The SBG-trial is the first prospective randomised trial that evaluates the concept of individually dosed tailored FEC based on haematological toxicity, compared with standard dosed chemotherapy based on patients’ BSA. This report shows that an increased total dose and intensity of epirubicin and cyclophosphamide can be achieved by dose tailoring. The dose intensity for E and C was increased with a factor of 1.31 compared with the expected standard dose. The present is not the first randomised study utilising the concept of doses adjusted to haematological tolerance. The Scandinavia trial SBG 9401 recruiting breast cancer patients with very high expected risk of relapse randomised patients to either high-dose chemotherapy or dose escalated and tailored FEC [Citation22]. The median total doses of E and C in the present study are considerably lower than the doses in the previous SBG 9401 study [Citation21] 512 mg/m2 compared with 780 mg/m2 for E and 6030 mg/m2 versus 10 238 mg/m2 for C. This difference is of course no surprise since the tailored FEC of the SBG 9401 was supported with G-CSF and prophylactic antibiotics [Citation7]. Recently, a Scandinavian randomised phase 2 trial, SBG 2004-1, has demonstrated, that dose tailoring and escalation in a two-weekly schedule with the aid of G-CSF is manageable also with the combination of anthracyclines and docetaxel [Citation24], presently studied further in the ongoing randomised European (PANTHER) study with more than 1650 included patients. One could argue that the standard dose of E in our study is in the low range compared to the 100 mg dose of the FACS 05 study. However the choice of doses in this study reflects our concern of the severe long-term toxicity that has been associated with the high doses of FEC in the SBG 9401 study. Possibly is the lower dose of E compared with the FEC100 regimen counter balanced by the higher doses of C and 5-FU in our study. Moreover, for a substantial proportion of patients these doses are the maximum tolerated doses without CSF support.
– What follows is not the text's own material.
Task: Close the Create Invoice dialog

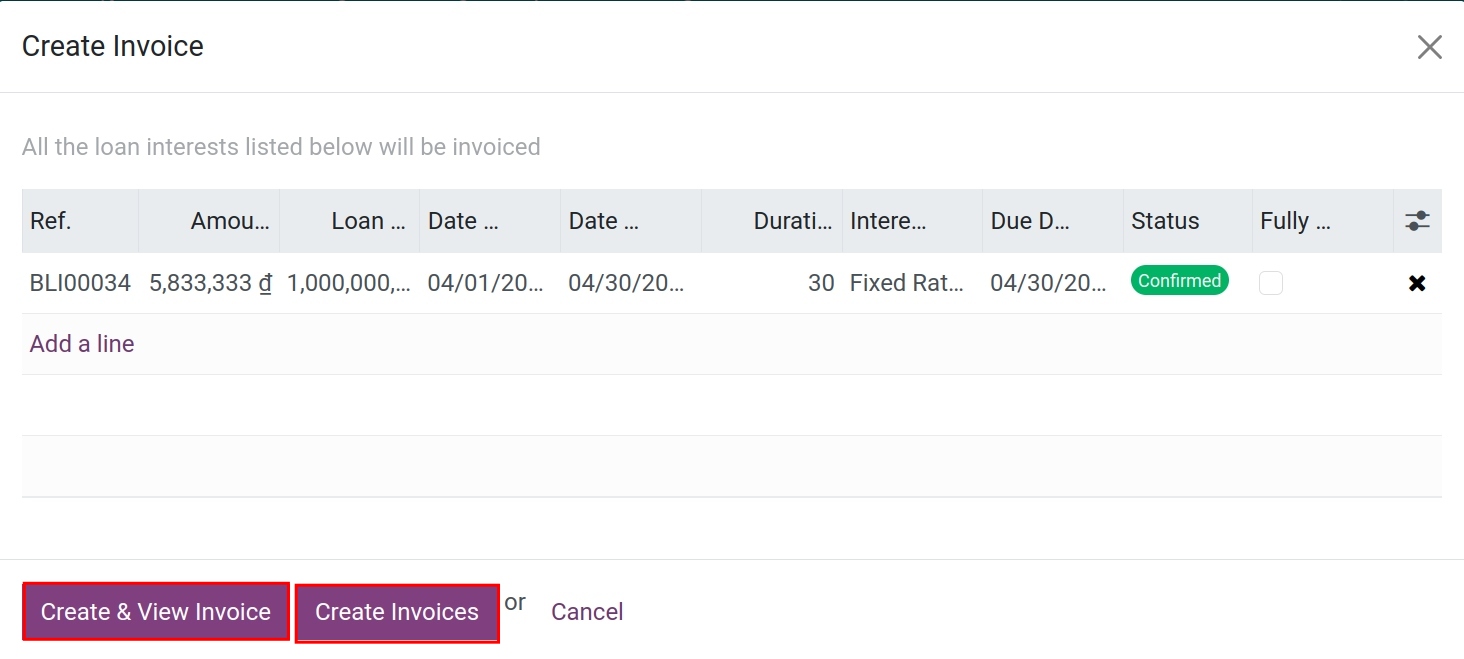Action: (x=1429, y=47)
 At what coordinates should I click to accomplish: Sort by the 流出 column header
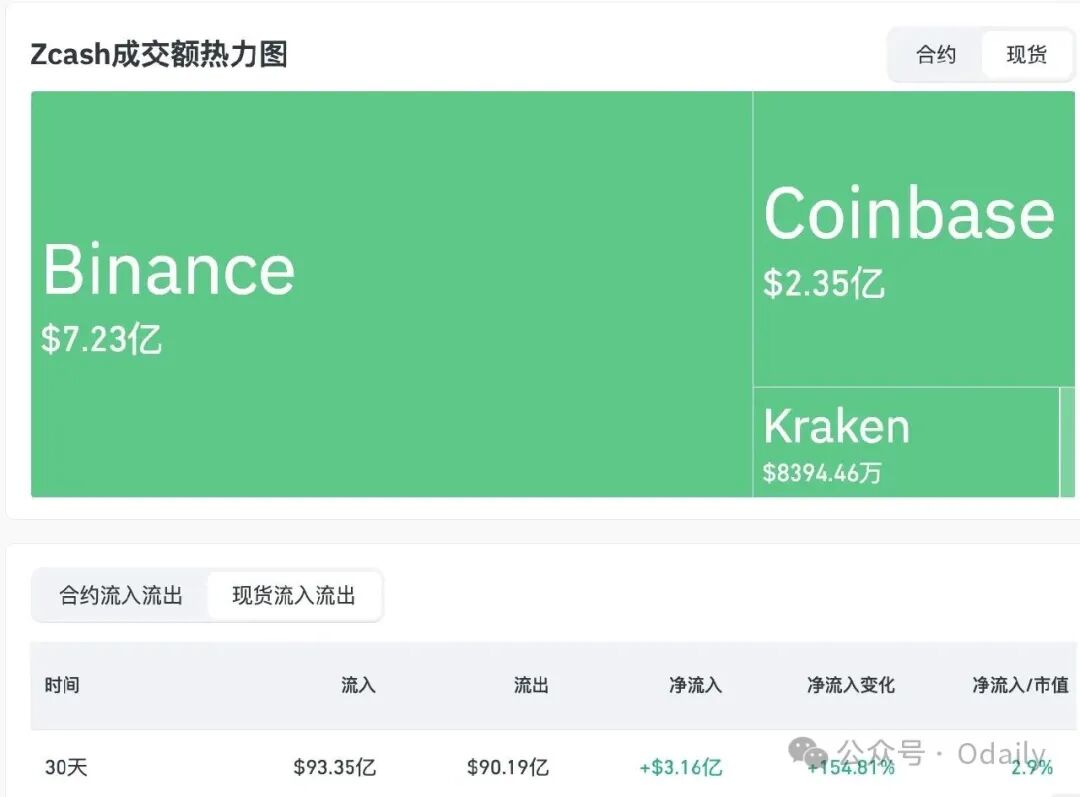pos(530,686)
The dose escalating procedure in the present SBG 2000-1 study was designed to achieve leukopenia grade III (WBC < 2.0), which also succeeded for the majority. Further support of the dose tailoring concept was the finding that the incidence of grade III leukopenia after courses 2–7 was almost identical in the group randomised to tailored FEC and the group of non-randomised patients achieving grade III leukopenia after the first course.

Febrile leukopenia was more common in the tailored FEC arm compared with the patients randomised to standard FEC, but not higher that in patients achieving leukopenia grade III–IV with standard doses. This is of course expected since achieving leukopenia grade III was an object to the tailored arm. Moreover, no deaths were attributable to infections with or without leukopenia in our study. The risk of febrile neutropenia in the FASG 05 study was surprisingly low, 2.7% [Citation25], considering that neither G-CSF nor antibiotics were used routinely. A possible explanation for the lower figure in the French study could be the use of lower doses of C and 5-FU. In the SBG 9401 febrile neutropenia was not reported separately but the incidence of grade III–IV infections was 19.5% in the tailored FEC arm [Citation21]. This was despite the use of G-CSF and prophylactic ciprofloxacin. The incidence of severe infections with leukopenia was 7% in the tailored arm of our study. Comparisons between the studies must obviously be done with extreme caution since there are differences in how toxicity has been reported.

The acute non-haematological toxicity in our study was comparable to what has been reported in earlier adjuvant trials involving FEC therapy. Dose escalation of courses 2–7 resulted in acceptable excess toxicity compared with continued standard dosed therapy with more total alopecia, mucositis, nausea, vomiting and fatigue.

The large proportion of patients showing a planned leukopenia response is encouraging and shows that individual dose tailoring according to leukopenia is feasible, reproducible and associated with only moderately increased non-haematological toxicity. Whether this will be reflected in an improved outcome, will be subject to a later analysis of efficacy data. If so, this study may change the principles of chemotherapy dosing.